What you should do:
Every line of the material must be written out again unchanged.

Available data:

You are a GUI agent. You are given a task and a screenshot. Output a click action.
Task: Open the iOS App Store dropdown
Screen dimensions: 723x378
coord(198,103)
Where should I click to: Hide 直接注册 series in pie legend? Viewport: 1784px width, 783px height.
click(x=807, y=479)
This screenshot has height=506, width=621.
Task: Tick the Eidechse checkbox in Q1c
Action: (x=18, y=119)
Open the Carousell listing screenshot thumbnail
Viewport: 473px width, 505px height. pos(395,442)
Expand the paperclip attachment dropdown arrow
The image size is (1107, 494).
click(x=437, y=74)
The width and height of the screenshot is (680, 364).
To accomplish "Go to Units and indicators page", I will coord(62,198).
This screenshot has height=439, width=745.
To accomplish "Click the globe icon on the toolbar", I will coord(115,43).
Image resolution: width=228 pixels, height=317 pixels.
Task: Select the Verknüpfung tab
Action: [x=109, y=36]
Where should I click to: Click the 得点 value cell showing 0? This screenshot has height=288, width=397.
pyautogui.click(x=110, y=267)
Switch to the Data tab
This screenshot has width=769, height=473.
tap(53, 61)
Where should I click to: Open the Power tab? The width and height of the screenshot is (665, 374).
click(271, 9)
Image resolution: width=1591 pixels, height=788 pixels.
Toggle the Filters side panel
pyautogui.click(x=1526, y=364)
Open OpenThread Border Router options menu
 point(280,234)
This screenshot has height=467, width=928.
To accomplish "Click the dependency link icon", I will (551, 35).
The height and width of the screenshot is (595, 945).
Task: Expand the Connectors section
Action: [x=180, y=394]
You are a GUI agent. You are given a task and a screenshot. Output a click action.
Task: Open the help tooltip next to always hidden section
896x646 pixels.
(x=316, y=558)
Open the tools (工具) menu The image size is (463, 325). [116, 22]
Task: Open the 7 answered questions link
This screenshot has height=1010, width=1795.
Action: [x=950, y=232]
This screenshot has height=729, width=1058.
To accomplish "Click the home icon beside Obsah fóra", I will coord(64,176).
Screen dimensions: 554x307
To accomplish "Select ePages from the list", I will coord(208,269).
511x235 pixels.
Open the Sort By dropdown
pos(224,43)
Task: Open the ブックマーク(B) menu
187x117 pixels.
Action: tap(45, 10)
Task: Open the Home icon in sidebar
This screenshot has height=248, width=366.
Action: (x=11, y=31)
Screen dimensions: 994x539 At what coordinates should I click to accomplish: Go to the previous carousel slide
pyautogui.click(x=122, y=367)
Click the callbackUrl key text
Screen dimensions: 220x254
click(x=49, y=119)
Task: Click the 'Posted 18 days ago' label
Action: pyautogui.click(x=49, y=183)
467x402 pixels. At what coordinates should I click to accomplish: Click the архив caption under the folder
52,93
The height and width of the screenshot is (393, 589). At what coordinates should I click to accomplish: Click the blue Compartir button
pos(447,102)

Exercise solution:
You are a GUI agent. You are given a task and a screenshot. Output a click action.
Task: Open the iOS App Store dropdown
Screen dimensions: 723x378
coord(198,103)
Where should I click to: Hide 直接注册 series in pie legend? Viewport: 1784px width, 783px height.
click(x=807, y=479)
This screenshot has height=506, width=621.
Task: Tick the Eidechse checkbox in Q1c
Action: (x=18, y=119)
Open the Carousell listing screenshot thumbnail
Viewport: 473px width, 505px height. pos(395,442)
Expand the paperclip attachment dropdown arrow
The image size is (1107, 494).
click(x=437, y=74)
The width and height of the screenshot is (680, 364).
To accomplish "Go to Units and indicators page", I will coord(62,198).
This screenshot has height=439, width=745.
To accomplish "Click the globe icon on the toolbar", I will coord(115,43).
Image resolution: width=228 pixels, height=317 pixels.
Task: Select the Verknüpfung tab
Action: [x=109, y=36]
Where should I click to: Click the 得点 value cell showing 0? This screenshot has height=288, width=397.
pyautogui.click(x=110, y=267)
Switch to the Data tab
This screenshot has width=769, height=473.
tap(53, 61)
Where should I click to: Open the Power tab? The width and height of the screenshot is (665, 374).
click(271, 9)
Image resolution: width=1591 pixels, height=788 pixels.
Toggle the Filters side panel
pyautogui.click(x=1526, y=364)
Open OpenThread Border Router options menu
 point(280,234)
This screenshot has height=467, width=928.
To accomplish "Click the dependency link icon", I will (551, 35).
The height and width of the screenshot is (595, 945).
Task: Expand the Connectors section
Action: [x=180, y=394]
You are a GUI agent. You are given a task and a screenshot. Output a click action.
Task: Open the help tooltip next to always hidden section
896x646 pixels.
(x=316, y=558)
Open the tools (工具) menu The image size is (463, 325). [116, 22]
Task: Open the 7 answered questions link
This screenshot has height=1010, width=1795.
Action: [x=950, y=232]
This screenshot has height=729, width=1058.
To accomplish "Click the home icon beside Obsah fóra", I will coord(64,176).
Screen dimensions: 554x307
To accomplish "Select ePages from the list", I will coord(208,269).
511x235 pixels.
Open the Sort By dropdown
pos(224,43)
Task: Open the ブックマーク(B) menu
187x117 pixels.
Action: tap(45, 10)
Task: Open the Home icon in sidebar
This screenshot has height=248, width=366.
Action: (x=11, y=31)
Screen dimensions: 994x539 At what coordinates should I click to accomplish: Go to the previous carousel slide
pyautogui.click(x=122, y=367)
Click the callbackUrl key text
Screen dimensions: 220x254
click(x=49, y=119)
Task: Click the 'Posted 18 days ago' label
Action: pyautogui.click(x=49, y=183)
467x402 pixels. At what coordinates should I click to accomplish: Click the архив caption under the folder
52,93
The height and width of the screenshot is (393, 589). At what coordinates should I click to accomplish: Click the blue Compartir button
pos(447,102)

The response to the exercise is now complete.